■ WHAT TO PRODUCE: Rewrite the entries below, replacing each occurrence of "Instruction" with "Directive" and leaving everything else unchanged.

■ EXERCISE MATERIAL:
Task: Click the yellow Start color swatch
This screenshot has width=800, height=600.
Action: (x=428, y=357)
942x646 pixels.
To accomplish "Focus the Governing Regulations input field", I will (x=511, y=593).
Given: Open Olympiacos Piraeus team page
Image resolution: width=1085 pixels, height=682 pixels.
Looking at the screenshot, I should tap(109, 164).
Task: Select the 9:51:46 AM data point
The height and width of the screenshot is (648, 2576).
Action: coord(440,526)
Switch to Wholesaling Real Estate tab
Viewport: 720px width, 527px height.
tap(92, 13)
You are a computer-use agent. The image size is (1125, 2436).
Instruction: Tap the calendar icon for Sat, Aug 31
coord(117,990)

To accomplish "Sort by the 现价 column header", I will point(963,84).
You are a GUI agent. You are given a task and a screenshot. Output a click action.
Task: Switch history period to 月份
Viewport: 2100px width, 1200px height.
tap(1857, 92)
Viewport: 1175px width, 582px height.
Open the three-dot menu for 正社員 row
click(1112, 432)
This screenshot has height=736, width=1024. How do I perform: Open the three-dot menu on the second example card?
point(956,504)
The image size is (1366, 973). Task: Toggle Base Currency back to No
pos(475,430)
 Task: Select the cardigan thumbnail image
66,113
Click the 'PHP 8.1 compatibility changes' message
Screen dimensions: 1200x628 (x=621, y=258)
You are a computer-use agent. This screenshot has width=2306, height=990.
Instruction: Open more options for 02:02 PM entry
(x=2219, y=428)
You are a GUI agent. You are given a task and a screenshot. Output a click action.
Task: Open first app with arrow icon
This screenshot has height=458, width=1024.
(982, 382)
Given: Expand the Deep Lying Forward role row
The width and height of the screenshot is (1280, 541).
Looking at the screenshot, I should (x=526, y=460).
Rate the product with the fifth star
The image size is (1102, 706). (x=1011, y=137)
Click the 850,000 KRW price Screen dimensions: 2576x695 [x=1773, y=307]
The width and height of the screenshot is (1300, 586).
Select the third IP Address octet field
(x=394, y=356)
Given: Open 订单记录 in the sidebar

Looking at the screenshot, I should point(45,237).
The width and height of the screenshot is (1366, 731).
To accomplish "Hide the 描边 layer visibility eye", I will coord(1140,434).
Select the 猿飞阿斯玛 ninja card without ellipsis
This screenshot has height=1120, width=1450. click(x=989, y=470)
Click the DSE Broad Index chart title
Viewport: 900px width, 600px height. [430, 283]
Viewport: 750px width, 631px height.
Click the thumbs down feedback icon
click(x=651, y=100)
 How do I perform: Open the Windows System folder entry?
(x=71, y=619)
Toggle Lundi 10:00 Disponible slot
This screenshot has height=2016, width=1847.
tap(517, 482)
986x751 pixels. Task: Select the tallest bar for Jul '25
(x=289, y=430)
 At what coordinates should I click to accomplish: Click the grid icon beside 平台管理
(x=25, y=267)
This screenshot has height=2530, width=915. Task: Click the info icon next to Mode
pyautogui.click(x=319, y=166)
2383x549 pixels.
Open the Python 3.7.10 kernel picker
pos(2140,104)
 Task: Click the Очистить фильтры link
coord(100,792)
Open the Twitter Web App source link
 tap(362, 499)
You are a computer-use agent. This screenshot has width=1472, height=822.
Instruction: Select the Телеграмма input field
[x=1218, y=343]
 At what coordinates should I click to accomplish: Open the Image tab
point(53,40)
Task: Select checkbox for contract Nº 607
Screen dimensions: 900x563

■ EXPECTED ANSWER:
Task: Click the yellow Start color swatch
This screenshot has width=800, height=600.
Action: (x=428, y=357)
942x646 pixels.
To accomplish "Focus the Governing Regulations input field", I will (x=511, y=593).
Given: Open Olympiacos Piraeus team page
Image resolution: width=1085 pixels, height=682 pixels.
Looking at the screenshot, I should tap(109, 164).
Task: Select the 9:51:46 AM data point
The height and width of the screenshot is (648, 2576).
Action: coord(440,526)
Switch to Wholesaling Real Estate tab
Viewport: 720px width, 527px height.
tap(92, 13)
You are a computer-use agent. The image size is (1125, 2436).
Directive: Tap the calendar icon for Sat, Aug 31
coord(117,990)

To accomplish "Sort by the 现价 column header", I will point(963,84).
You are a GUI agent. You are given a task and a screenshot. Output a click action.
Task: Switch history period to 月份
Viewport: 2100px width, 1200px height.
tap(1857, 92)
Viewport: 1175px width, 582px height.
Open the three-dot menu for 正社員 row
click(1112, 432)
This screenshot has height=736, width=1024. How do I perform: Open the three-dot menu on the second example card?
point(956,504)
The image size is (1366, 973). Task: Toggle Base Currency back to No
pos(475,430)
 Task: Select the cardigan thumbnail image
66,113
Click the 'PHP 8.1 compatibility changes' message
Screen dimensions: 1200x628 (x=621, y=258)
You are a computer-use agent. This screenshot has width=2306, height=990.
Directive: Open more options for 02:02 PM entry
(x=2219, y=428)
You are a GUI agent. You are given a task and a screenshot. Output a click action.
Task: Open first app with arrow icon
This screenshot has height=458, width=1024.
(982, 382)
Given: Expand the Deep Lying Forward role row
The width and height of the screenshot is (1280, 541).
Looking at the screenshot, I should (x=526, y=460).
Rate the product with the fifth star
The image size is (1102, 706). (x=1011, y=137)
Click the 850,000 KRW price Screen dimensions: 2576x695 [x=1773, y=307]
The width and height of the screenshot is (1300, 586).
Select the third IP Address octet field
(x=394, y=356)
Given: Open 订单记录 in the sidebar

Looking at the screenshot, I should point(45,237).
The width and height of the screenshot is (1366, 731).
To accomplish "Hide the 描边 layer visibility eye", I will coord(1140,434).
Select the 猿飞阿斯玛 ninja card without ellipsis
This screenshot has height=1120, width=1450. click(x=989, y=470)
Click the DSE Broad Index chart title
Viewport: 900px width, 600px height. [430, 283]
Viewport: 750px width, 631px height.
Click the thumbs down feedback icon
click(x=651, y=100)
 How do I perform: Open the Windows System folder entry?
(x=71, y=619)
Toggle Lundi 10:00 Disponible slot
This screenshot has height=2016, width=1847.
tap(517, 482)
986x751 pixels. Task: Select the tallest bar for Jul '25
(x=289, y=430)
 At what coordinates should I click to accomplish: Click the grid icon beside 平台管理
(x=25, y=267)
This screenshot has height=2530, width=915. Task: Click the info icon next to Mode
pyautogui.click(x=319, y=166)
2383x549 pixels.
Open the Python 3.7.10 kernel picker
pos(2140,104)
 Task: Click the Очистить фильтры link
coord(100,792)
Open the Twitter Web App source link
 tap(362, 499)
You are a computer-use agent. This screenshot has width=1472, height=822.
Directive: Select the Телеграмма input field
[x=1218, y=343]
 At what coordinates should I click to accomplish: Open the Image tab
point(53,40)
Task: Select checkbox for contract Nº 607
Screen dimensions: 900x563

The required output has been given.